• _Supplied data_:
— Start —

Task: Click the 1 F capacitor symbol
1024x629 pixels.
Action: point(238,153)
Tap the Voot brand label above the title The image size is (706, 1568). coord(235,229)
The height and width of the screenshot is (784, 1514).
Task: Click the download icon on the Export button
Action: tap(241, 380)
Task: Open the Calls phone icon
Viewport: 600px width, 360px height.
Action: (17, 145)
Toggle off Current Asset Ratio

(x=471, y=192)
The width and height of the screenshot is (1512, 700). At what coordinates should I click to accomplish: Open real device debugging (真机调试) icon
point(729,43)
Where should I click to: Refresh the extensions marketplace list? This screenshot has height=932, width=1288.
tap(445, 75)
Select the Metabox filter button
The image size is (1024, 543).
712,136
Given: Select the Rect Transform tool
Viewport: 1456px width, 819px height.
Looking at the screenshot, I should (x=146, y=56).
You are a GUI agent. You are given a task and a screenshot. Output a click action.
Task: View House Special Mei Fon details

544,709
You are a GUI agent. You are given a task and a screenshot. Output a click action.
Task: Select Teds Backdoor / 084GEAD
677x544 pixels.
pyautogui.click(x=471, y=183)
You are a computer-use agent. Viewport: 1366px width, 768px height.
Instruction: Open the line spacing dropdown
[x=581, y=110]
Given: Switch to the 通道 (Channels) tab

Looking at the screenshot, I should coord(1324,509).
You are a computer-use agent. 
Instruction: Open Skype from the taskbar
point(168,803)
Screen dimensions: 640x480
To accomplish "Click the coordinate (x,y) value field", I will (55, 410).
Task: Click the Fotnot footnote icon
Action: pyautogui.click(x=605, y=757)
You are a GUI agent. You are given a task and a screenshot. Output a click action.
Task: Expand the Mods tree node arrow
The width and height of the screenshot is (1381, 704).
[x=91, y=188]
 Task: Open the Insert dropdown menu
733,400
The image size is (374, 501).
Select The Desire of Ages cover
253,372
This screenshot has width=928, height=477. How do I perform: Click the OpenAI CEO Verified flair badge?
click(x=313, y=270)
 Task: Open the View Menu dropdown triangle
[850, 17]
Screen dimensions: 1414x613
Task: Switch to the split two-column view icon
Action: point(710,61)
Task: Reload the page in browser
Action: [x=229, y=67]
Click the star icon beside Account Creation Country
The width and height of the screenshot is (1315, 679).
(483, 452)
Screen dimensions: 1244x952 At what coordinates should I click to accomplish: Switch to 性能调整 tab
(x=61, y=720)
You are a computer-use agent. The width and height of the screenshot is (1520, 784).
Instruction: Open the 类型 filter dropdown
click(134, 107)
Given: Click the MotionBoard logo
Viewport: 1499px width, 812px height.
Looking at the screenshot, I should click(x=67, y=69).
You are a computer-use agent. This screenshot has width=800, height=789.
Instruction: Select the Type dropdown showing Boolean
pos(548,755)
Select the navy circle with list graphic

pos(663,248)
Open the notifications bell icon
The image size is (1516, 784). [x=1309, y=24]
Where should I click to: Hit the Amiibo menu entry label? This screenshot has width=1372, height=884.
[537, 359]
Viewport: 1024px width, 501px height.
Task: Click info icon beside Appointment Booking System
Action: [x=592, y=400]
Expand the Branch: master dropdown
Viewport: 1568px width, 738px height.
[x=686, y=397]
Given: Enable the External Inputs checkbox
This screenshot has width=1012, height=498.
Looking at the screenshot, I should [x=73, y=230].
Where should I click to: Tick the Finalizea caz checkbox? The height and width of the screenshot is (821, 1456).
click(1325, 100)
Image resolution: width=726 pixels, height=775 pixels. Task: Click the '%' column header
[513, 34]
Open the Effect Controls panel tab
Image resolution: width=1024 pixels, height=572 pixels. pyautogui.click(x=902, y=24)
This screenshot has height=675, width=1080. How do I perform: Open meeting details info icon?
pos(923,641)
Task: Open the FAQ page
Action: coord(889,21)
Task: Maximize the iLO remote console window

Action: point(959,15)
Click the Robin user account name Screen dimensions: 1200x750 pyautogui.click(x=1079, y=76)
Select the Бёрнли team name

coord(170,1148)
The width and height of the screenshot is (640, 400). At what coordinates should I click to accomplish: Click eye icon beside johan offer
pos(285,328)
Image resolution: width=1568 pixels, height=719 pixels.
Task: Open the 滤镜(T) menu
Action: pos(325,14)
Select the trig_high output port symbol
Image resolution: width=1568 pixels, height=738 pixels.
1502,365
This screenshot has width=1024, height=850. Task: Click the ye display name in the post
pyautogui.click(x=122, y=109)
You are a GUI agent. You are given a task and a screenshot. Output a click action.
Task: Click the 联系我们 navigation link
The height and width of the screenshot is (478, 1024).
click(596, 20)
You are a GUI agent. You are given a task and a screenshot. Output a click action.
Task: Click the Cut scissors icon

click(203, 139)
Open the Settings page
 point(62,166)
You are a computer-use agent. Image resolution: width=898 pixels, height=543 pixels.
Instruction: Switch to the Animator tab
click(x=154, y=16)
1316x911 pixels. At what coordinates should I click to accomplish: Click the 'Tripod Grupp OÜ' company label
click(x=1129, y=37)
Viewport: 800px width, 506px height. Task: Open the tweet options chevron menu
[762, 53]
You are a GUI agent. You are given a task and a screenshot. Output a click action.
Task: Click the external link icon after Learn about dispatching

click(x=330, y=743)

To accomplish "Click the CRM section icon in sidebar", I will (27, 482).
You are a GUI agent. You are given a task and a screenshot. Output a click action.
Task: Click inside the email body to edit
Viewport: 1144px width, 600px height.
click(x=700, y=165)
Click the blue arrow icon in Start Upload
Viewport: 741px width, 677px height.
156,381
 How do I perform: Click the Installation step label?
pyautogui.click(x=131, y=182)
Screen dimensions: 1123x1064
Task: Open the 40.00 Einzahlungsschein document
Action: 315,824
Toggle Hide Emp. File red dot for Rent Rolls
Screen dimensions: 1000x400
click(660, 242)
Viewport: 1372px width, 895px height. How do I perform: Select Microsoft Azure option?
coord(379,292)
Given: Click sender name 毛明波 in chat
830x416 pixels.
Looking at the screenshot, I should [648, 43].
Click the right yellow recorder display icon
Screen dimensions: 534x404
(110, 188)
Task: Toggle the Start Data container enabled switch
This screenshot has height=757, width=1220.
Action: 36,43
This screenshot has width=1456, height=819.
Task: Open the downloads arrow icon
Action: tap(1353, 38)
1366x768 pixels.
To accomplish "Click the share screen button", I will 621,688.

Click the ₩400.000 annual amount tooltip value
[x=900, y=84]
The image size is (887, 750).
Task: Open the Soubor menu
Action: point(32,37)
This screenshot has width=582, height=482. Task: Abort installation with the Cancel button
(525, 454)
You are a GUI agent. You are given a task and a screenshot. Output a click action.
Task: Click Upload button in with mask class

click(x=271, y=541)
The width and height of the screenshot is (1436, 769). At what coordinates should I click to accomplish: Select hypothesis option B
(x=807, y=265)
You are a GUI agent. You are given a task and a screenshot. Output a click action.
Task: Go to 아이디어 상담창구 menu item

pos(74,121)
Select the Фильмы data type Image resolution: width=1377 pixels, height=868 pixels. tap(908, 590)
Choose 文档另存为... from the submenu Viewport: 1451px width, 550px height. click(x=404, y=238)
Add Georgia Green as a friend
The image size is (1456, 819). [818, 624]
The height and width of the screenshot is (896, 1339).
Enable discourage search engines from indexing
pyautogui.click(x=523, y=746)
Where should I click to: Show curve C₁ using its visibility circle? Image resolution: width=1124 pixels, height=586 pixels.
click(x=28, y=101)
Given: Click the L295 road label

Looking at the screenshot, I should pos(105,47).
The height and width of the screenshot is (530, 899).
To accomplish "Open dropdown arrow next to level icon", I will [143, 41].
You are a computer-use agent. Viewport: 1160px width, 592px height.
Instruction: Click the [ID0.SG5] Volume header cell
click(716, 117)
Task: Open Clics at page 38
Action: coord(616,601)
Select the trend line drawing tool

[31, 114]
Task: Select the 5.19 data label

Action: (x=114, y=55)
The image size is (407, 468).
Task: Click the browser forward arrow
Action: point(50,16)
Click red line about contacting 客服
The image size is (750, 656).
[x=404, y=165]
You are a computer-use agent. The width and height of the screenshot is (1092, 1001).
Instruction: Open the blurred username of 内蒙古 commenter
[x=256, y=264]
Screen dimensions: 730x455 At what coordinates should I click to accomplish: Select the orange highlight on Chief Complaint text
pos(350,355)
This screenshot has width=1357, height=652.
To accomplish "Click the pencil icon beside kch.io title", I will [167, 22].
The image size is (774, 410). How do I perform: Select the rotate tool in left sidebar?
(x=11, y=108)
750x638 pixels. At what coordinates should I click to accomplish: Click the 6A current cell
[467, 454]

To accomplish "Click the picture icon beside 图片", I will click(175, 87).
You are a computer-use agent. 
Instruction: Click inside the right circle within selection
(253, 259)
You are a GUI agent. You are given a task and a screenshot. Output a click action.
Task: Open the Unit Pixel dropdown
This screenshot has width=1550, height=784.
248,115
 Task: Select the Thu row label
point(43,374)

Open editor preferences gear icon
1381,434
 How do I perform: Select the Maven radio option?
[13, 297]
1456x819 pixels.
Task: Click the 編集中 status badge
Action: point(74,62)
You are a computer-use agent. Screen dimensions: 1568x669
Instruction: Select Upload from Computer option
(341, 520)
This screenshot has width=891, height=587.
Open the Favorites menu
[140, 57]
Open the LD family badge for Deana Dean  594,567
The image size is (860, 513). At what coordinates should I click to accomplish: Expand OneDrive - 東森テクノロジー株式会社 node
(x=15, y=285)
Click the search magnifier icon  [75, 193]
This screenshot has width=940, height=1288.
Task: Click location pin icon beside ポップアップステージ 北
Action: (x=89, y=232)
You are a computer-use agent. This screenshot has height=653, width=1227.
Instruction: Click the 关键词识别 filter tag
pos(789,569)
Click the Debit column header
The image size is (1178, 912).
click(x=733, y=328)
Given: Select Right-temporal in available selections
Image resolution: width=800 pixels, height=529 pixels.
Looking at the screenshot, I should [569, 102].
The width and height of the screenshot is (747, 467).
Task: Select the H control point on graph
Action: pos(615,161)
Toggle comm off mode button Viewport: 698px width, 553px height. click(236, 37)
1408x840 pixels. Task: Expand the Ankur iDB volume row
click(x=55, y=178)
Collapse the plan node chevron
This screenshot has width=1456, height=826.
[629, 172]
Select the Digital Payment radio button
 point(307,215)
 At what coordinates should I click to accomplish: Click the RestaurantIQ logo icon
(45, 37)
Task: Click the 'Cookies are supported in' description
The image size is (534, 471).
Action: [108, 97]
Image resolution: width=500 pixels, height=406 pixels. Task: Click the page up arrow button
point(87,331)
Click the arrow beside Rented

— End —

• _Written request_: Copy the records again, starting at the line that contains "Given: Click the MotionBoard logo" and ending with the line that contains "Image resolution: width=1024". Change every "checkbox" to "tick box" and leave everything else the same.

• _Exercise answer_:
Given: Click the MotionBoard logo
Viewport: 1499px width, 812px height.
Looking at the screenshot, I should click(x=67, y=69).
You are a computer-use agent. This screenshot has width=800, height=789.
Instruction: Select the Type dropdown showing Boolean
pos(548,755)
Select the navy circle with list graphic

pos(663,248)
Open the notifications bell icon
The image size is (1516, 784). [x=1309, y=24]
Where should I click to: Hit the Amiibo menu entry label? This screenshot has width=1372, height=884.
[537, 359]
Viewport: 1024px width, 501px height.
Task: Click info icon beside Appointment Booking System
Action: [x=592, y=400]
Expand the Branch: master dropdown
Viewport: 1568px width, 738px height.
[x=686, y=397]
Given: Enable the External Inputs tick box
This screenshot has width=1012, height=498.
Looking at the screenshot, I should [x=73, y=230].
Where should I click to: Tick the Finalizea caz tick box? The height and width of the screenshot is (821, 1456).
click(1325, 100)
Image resolution: width=726 pixels, height=775 pixels. Task: Click the '%' column header
[513, 34]
Open the Effect Controls panel tab
Image resolution: width=1024 pixels, height=572 pixels. pyautogui.click(x=902, y=24)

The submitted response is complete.